On the one hand, this certainly jibes with my own experience. I was impatient to become an adult, delighted to turn thirty, and have experienced each successive stage of my life as better than the last. My parents, who are 71 and 63, seem like they've never been happier--and it's not just being retired. As far back as I've been paying attention, they seem to have been continually growing as people and taking active pleasure in every change.
But on the other hand, I wonder how much of midlife happiness is dependent on circumstances and personality. Most people become more stable and more secure as they age, and by fifty most people are probably coming to accept where they are and what they've done with their lives. But what about those people who haven't achieved stability, or who are going through negative life events at midlife (divorce, illness, the death of a loved one)? I assume they would not rate themselves as happier, although perhaps they're happier than if those events had occurred in their younger years. I also have a hard time believing that people who, in their thirties, are prone to extreme regret and self-recrimination dispense with those tendencies as they age.
Temperament surely affects happiness, as do the kinds of models or expectations one has for adulthood. The Times article mentioned that it's hard for people in a youth-worshiping culture to get their heads around the idea that middle-aged and older adults are happier than people in their 20s. But I think it's less that we valorize youth than that we disparage adulthood. As popularly conceived, adulthood is a time to Get Serious, Take Responsibility, and Settle Down; a time when (the fear seems to be) one or two decisions will irreversibly determine The Rest of Your Life. You'll wake up one day, married with two kids and a mortgage, and that's all she wrote. (Historiann had a great post a while back about how this vision of adulthood--as a deeply unfun and entirely mandatory experience--seems to underlie the hooliganish partying that takes place on some college campuses.)
I suppose I'm lucky that my parents continually told me and my brother not only that life gets better as one gets older, but that no decision is make-or-break. Whatever opportunities my various family members might have wished were open to them, or whatever twists and turns their lives may have taken, their self-narratives have always been positive ones, emphasizing the pleasures and the non-quantifiable benefits that come from lives that don't follow a single smooth path.
My dad used to talk about this a lot, when I was in my early 20s and anxious about my future.
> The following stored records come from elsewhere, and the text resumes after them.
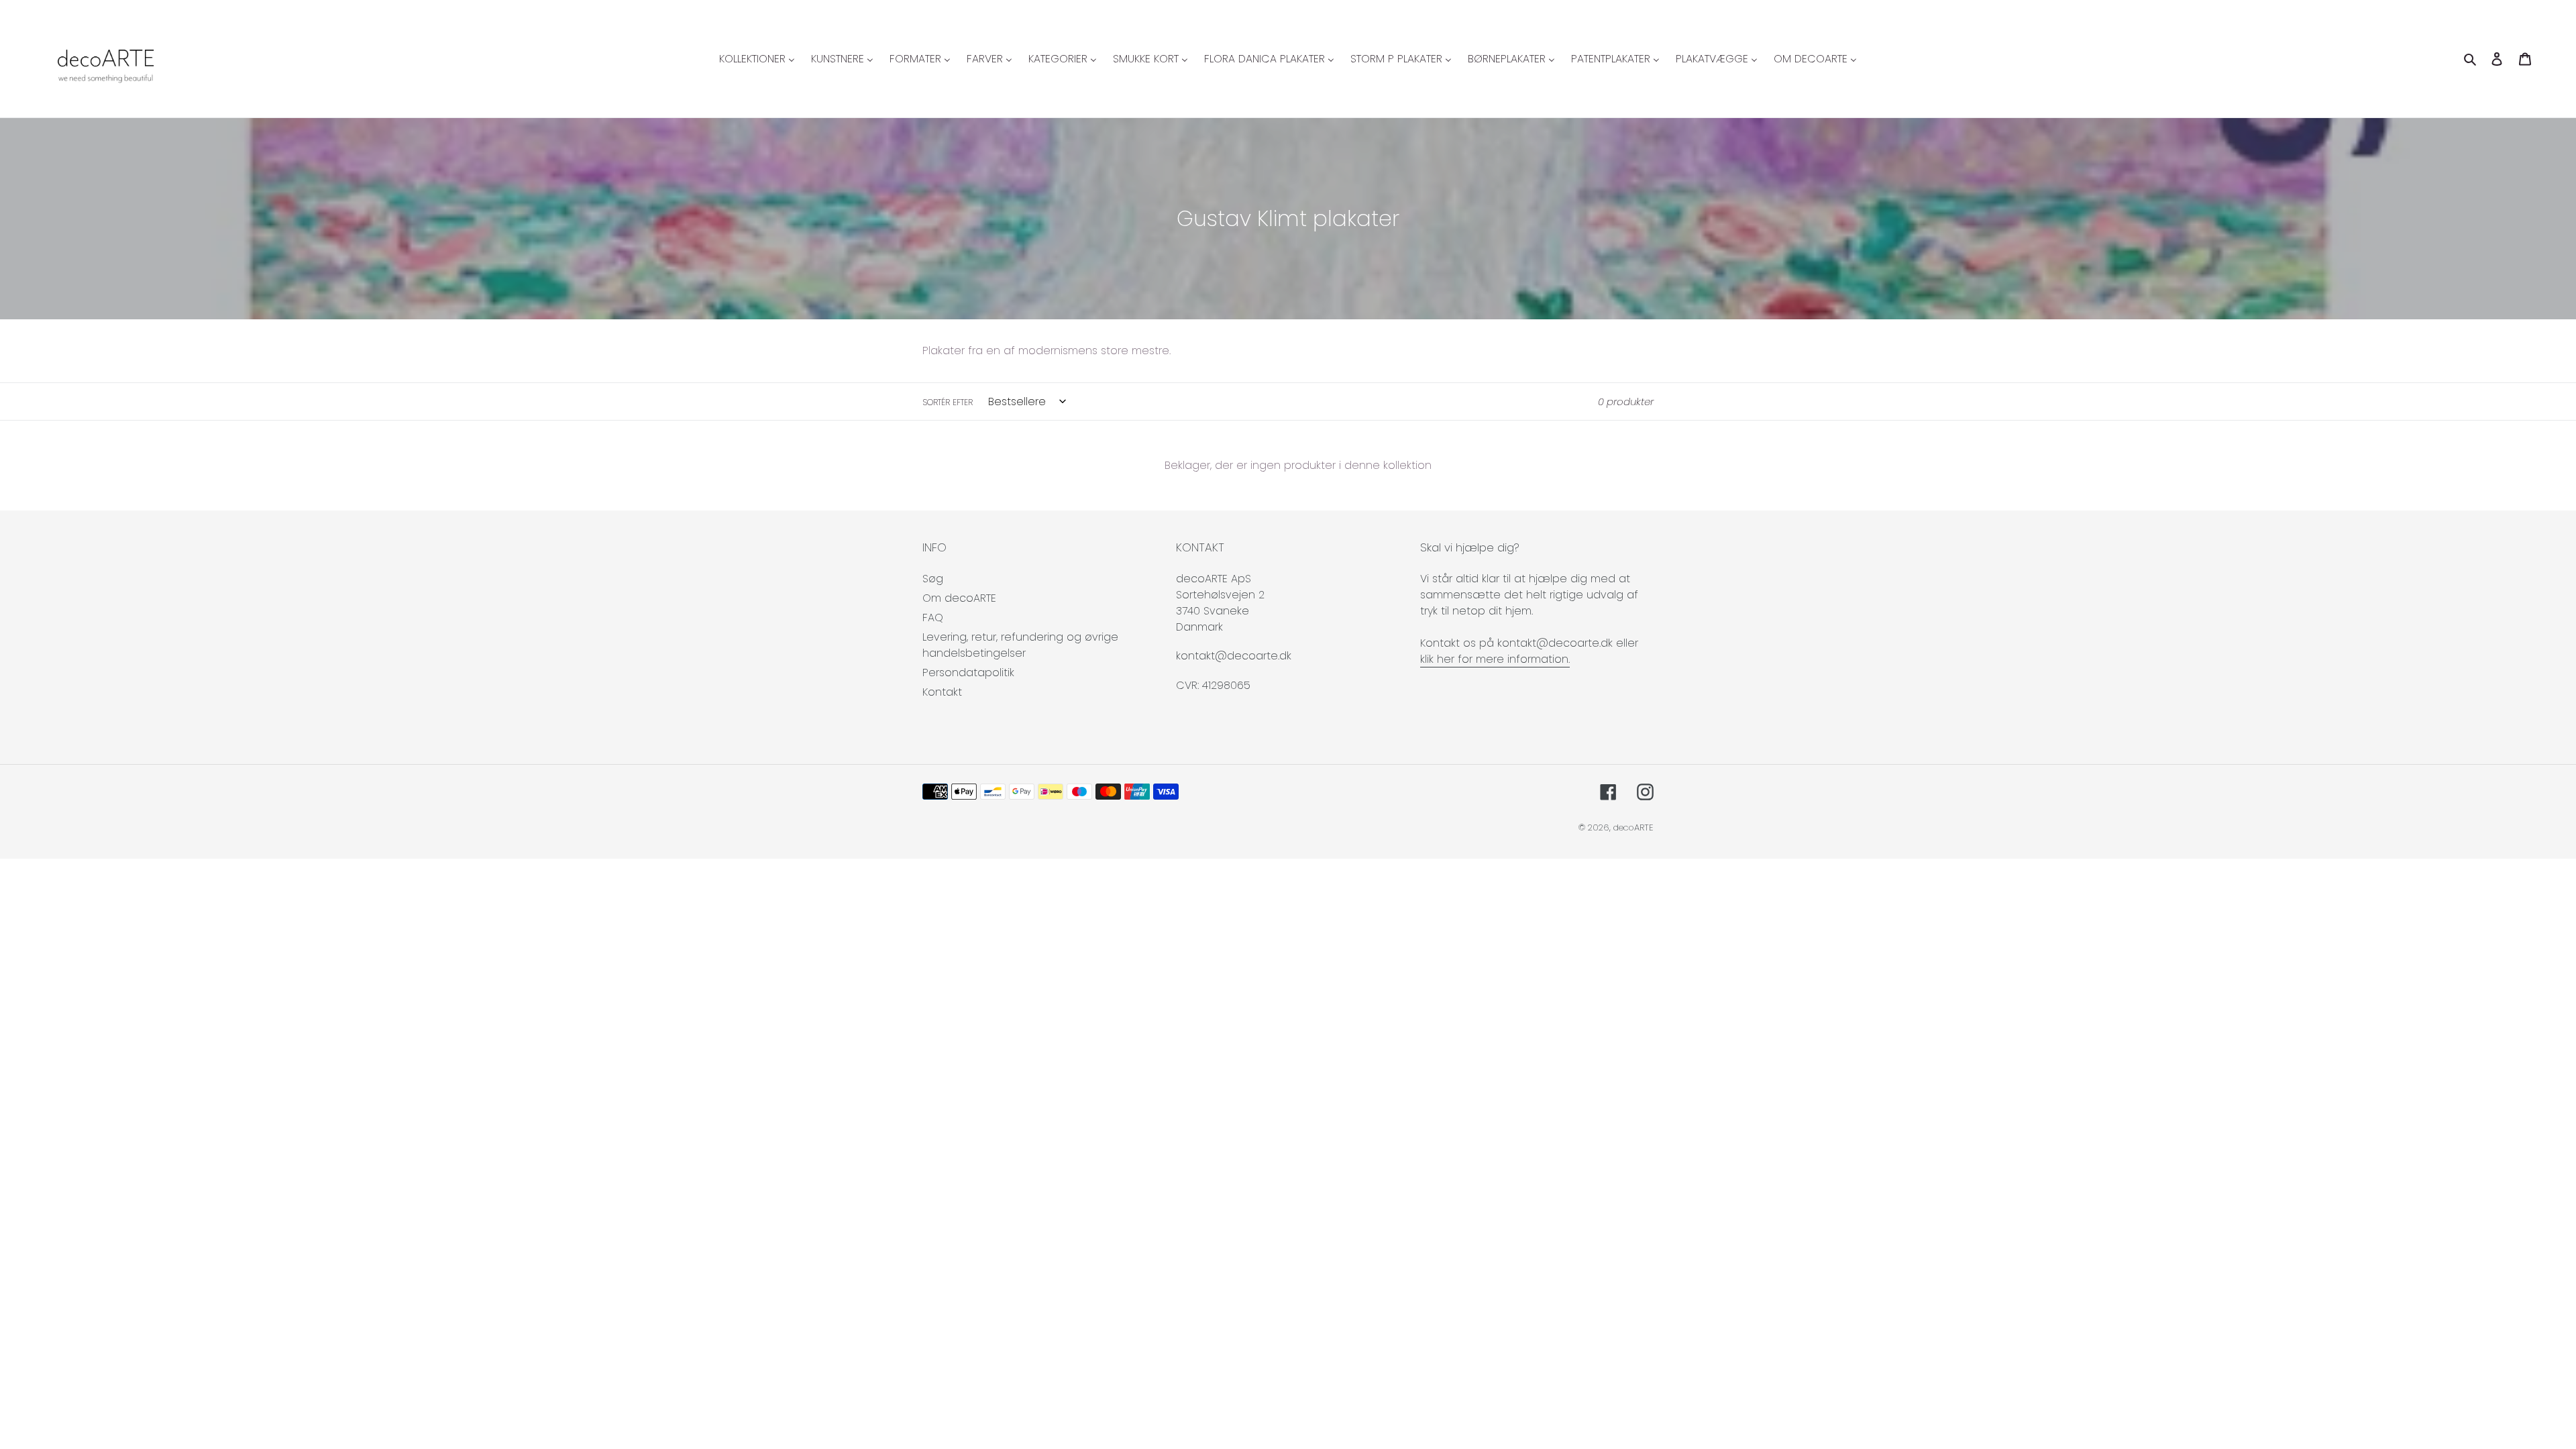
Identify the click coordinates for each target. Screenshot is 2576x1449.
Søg (932, 578)
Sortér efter (947, 402)
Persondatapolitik (968, 672)
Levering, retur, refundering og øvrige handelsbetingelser (1020, 645)
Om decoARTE (959, 598)
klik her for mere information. (1495, 659)
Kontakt (942, 692)
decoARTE (1633, 827)
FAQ (932, 617)
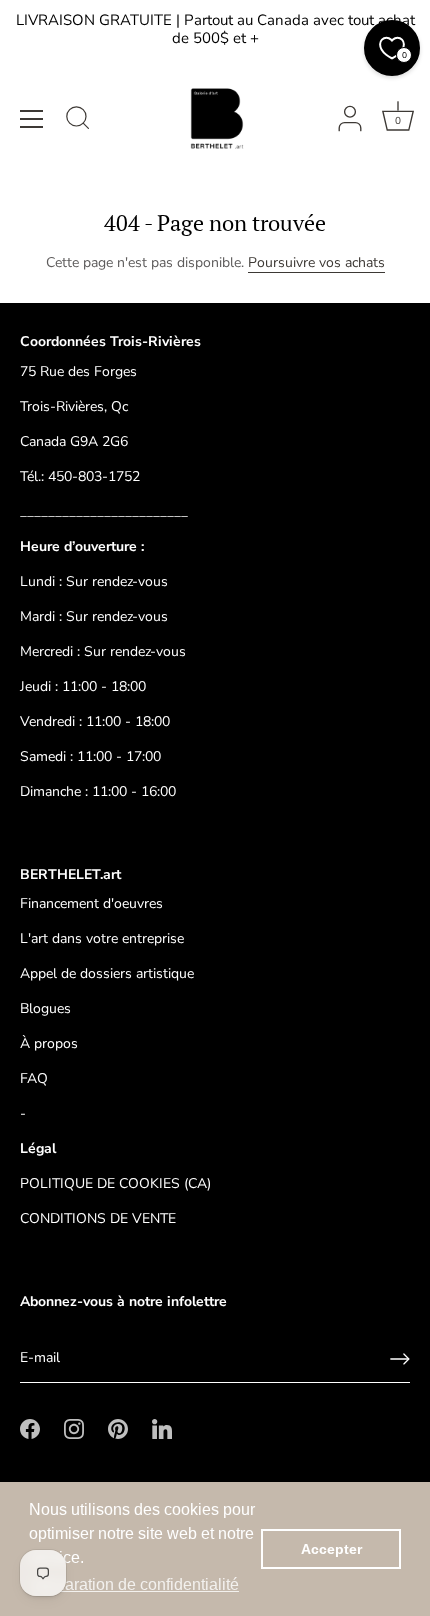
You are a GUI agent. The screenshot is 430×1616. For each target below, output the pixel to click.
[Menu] (32, 119)
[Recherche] (78, 121)
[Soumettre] (400, 1359)
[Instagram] (74, 1428)
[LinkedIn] (162, 1428)
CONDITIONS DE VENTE (98, 1218)
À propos (49, 1043)
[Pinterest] (118, 1428)
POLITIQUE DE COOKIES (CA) (115, 1183)
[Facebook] (30, 1428)
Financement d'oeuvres (91, 903)
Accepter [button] (331, 1549)
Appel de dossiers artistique (107, 973)
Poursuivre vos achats (316, 262)
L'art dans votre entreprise (102, 938)
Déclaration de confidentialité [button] (135, 1584)
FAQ (34, 1078)
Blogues (45, 1008)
A first-generation college student, he didn't succeed at his first major (engineering), so had to find another one (geology). After college, instead of starting a career in that field, he became a naval officer. He spent three years on an aircraft carrier, in the early days of the Vietnam War, then moved into the reserves (where he remained for 20 years). He started grad school in geology, but dropped out. He met my mother. Moved to a new state. Got an MBA. Worked for a mining company, but didn't like it. Moved to another state. Went to work for a government agency. Had two kids. After fifteen years with the government, he quit to join my uncle's home-building company. That didn't work out, so after a year he resumed his government job, initially at a lower GS level.
Some people, I imagine, would experience some of these decisions as mistakes, or at least as sources of regret. My dad may have felt that way about some of them back when they happened, but the lesson he and my mom imparted to us was: things work out. When you have an opportunity, you should take it. No decisions are wrong decisions if they were made for good reasons at the time.
Based on the study the Times reports on, lots of older people must feel similarly. But we younger folk--and especially much younger folk, like our students--either aren't told such things, or don't believe them. Maybe there's no way to believe that it will all work out (and that it's okay to major in philosophy rather than accounting) until you've seen it happen. But I sure do wish we'd stop feeding young adults that "best years of your life" bullshit.